Its time for a bit of a update.

UG arrived today , thought 5 pots would have been sufficient but could have done with one more pot, oh well.

Here some photos.










Some other good news, my programmable 6 way power socket is still working , have programmed light to come for 11 hours each day.

Having seen some clever folks using a frogger to mist tank during DSM period, I have picked up a cheap usb donut humidifier from amazon. You only need to  put the donut in a small pot of water and it will generate a fine mistwhen it powers on. i using one of the pots that UG came in,  I will program it to turn on at certain intervals to mist tank while i am at work, fingers crossed that this will work, as it makes it simpler for me.

Here's a photo of it in operation, seems to be working.





I will will need to refilled pot of water in the morning, which will allow a bit of a air change.

I have also added a small shelf in the cabinet to hold the step down transformers i need for all my equipment, this will keep things a bit more tide. ALway keep all my electrics off the floor can only be a good thing should the worst happen and i get a leak.





I will be keeping a eye on this weekend to ensure it working as planned.


----------



## Costa (11 Nov 2017)

Most tidy tank cabinet I've ever seen. This is going to develop into a fantastic tank. Well done!


----------



## Leesey (11 Nov 2017)

It looks brilliant and the idea of a shelf is good. I have just had one of those ‘why didn’t I think of this befor moments!’


----------



## steveno (11 Nov 2017)

Thanks for commenting and likes guys 
 just have to be patient now and hope it starts to carpet. 

I can get a bit Ocd with keeping everything neat and tidy, I actually had the transformer packs on some bricks but didn't like the look plus it didn't give much space for the tubing, Inline heater and atomiser, I also got to install some double taps so it going to get quite cramped in there.

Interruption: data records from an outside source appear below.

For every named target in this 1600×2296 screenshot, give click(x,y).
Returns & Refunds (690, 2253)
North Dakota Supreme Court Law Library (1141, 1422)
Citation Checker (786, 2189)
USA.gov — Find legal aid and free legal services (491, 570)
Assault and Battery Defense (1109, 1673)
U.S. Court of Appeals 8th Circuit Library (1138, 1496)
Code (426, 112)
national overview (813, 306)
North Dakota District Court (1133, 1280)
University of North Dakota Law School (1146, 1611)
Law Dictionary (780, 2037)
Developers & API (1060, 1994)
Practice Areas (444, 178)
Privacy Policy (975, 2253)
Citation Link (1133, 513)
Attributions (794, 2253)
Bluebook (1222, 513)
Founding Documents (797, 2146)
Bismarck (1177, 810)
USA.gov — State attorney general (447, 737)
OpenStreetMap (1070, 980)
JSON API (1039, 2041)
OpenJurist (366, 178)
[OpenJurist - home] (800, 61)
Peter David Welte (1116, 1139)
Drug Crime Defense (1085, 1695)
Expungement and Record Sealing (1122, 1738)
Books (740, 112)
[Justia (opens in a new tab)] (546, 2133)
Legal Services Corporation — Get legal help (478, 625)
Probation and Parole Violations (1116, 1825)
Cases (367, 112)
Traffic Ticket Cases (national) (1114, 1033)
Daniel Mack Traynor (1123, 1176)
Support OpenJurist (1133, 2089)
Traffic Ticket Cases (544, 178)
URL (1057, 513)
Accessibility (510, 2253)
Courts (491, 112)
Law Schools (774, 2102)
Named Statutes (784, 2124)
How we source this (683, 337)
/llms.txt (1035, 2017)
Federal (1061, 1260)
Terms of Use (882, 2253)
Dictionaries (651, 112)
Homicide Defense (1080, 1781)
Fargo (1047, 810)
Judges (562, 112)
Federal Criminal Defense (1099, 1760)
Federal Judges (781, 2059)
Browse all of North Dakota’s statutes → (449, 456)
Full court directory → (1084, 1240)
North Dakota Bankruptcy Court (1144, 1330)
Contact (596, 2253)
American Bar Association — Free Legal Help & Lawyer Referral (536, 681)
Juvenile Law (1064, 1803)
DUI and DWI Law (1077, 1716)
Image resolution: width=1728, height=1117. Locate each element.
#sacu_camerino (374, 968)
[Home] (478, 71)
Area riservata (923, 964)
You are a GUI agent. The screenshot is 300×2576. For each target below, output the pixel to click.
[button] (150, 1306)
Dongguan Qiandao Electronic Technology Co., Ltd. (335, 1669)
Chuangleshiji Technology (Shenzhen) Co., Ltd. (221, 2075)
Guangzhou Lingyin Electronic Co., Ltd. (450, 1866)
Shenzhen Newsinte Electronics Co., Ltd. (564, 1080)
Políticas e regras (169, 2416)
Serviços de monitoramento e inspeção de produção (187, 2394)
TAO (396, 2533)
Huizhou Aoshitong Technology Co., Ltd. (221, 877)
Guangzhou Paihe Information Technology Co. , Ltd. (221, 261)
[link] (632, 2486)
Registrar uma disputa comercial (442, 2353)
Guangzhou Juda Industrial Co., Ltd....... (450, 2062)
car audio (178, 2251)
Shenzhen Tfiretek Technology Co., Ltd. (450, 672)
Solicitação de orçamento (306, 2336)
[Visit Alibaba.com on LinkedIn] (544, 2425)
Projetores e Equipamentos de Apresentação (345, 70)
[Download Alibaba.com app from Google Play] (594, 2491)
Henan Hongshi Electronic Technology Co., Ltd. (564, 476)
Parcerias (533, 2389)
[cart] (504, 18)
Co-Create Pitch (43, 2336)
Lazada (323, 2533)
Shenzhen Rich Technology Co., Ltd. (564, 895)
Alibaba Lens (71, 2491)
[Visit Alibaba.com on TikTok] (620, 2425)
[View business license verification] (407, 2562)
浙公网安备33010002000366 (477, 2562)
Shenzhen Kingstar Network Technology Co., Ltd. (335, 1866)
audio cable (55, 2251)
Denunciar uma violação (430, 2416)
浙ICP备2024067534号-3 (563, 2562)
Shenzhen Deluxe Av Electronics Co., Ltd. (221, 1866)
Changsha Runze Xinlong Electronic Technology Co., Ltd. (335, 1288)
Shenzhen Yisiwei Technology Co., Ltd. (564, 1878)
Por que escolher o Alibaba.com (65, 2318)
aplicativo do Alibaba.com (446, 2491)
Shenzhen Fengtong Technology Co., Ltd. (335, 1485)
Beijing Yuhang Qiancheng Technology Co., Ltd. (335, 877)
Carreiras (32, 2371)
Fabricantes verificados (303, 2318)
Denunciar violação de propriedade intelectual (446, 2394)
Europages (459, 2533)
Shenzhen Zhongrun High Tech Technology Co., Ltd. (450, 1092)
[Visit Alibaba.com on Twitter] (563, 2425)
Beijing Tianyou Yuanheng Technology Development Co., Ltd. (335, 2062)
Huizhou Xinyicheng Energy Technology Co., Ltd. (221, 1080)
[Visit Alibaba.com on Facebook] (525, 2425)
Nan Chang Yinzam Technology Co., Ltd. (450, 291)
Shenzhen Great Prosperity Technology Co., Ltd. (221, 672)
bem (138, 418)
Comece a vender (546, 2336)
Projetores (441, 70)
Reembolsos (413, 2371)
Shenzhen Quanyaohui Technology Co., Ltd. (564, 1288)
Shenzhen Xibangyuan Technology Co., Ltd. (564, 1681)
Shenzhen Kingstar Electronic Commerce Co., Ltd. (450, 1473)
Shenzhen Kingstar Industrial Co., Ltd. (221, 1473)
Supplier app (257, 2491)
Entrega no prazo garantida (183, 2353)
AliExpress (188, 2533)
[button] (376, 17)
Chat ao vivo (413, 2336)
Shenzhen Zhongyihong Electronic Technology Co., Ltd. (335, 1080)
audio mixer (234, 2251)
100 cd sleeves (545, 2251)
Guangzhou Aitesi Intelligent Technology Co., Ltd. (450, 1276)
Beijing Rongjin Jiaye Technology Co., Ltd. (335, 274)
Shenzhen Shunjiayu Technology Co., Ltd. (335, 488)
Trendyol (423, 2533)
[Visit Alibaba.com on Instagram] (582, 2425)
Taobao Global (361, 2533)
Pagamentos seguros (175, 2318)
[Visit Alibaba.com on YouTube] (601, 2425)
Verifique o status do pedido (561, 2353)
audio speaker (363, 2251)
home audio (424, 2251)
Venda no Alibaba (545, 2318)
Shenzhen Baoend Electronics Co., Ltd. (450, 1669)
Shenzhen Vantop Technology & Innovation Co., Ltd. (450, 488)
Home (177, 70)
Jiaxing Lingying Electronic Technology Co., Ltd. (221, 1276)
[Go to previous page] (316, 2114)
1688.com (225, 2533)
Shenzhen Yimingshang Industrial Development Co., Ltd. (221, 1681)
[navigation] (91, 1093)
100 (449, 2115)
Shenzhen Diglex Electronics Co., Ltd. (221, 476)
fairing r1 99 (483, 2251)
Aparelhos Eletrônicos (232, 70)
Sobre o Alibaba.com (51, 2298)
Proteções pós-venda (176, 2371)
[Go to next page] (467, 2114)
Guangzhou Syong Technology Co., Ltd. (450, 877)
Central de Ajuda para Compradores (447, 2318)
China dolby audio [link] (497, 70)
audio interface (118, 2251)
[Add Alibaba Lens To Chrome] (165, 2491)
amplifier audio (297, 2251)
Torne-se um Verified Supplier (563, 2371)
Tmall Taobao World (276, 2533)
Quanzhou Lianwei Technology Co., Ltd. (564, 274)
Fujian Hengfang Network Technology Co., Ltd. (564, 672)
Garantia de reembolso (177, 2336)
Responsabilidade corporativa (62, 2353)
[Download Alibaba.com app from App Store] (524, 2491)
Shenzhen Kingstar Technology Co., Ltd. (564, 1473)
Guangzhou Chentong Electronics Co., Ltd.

I seen a really good deal two portion of mini leaf needle Bruces, I had plans to wait until after Dsm, but really good deal. So these will get added once they arrive, also got hold of some more Ug to fill the back of the slope.

I am now also consider some stems perhaps some  Rotala sp. Colorata in the  top left corner, to add a bit of colour and help with cycling period once I flood tank.


----------



## steveno (28 Nov 2017)

Thought it was time for a bit of an update, it’s been 2.5 week since I started the DSM.

Well thing are moving along quite slowly, had to content with some melting in first week, I read in one of journals that using Rhizotonic plant fertilizers during their UG DSM they saw some benefit, but I must have used a little too much as the melt happen shortly after I started mixing with humidifier water , so have reverted back to go old tap water and melt seem to stopped, thou it could have been an coincidence, anyway things have settled fingers crossed.

I can defiantly see some growth.





Photo taken straight after planting.









Photo taken this morning.

Yeah that’s Bucephalandra ‘Deep Purple’ you see running up the Oyishi stone (central stone). I just stuff it into the cracks in the stone and hope that the root with attached to stone during DSM period.





Did experiencing a little melt on some leafs, but it seem to be doing ok now for the time being, thou have noticed that some leafs are turn yellow so may need to spray buces with some ferts? Hope it will survive the DSM.

I’m keeping humidity as high as possible in there using the humidifier, but finding that I do need to drain water occasionally to ensure water level doesn’t get to high, that bit of tubing you can see in front in the above photo is there to allow me to drain water below the substrate.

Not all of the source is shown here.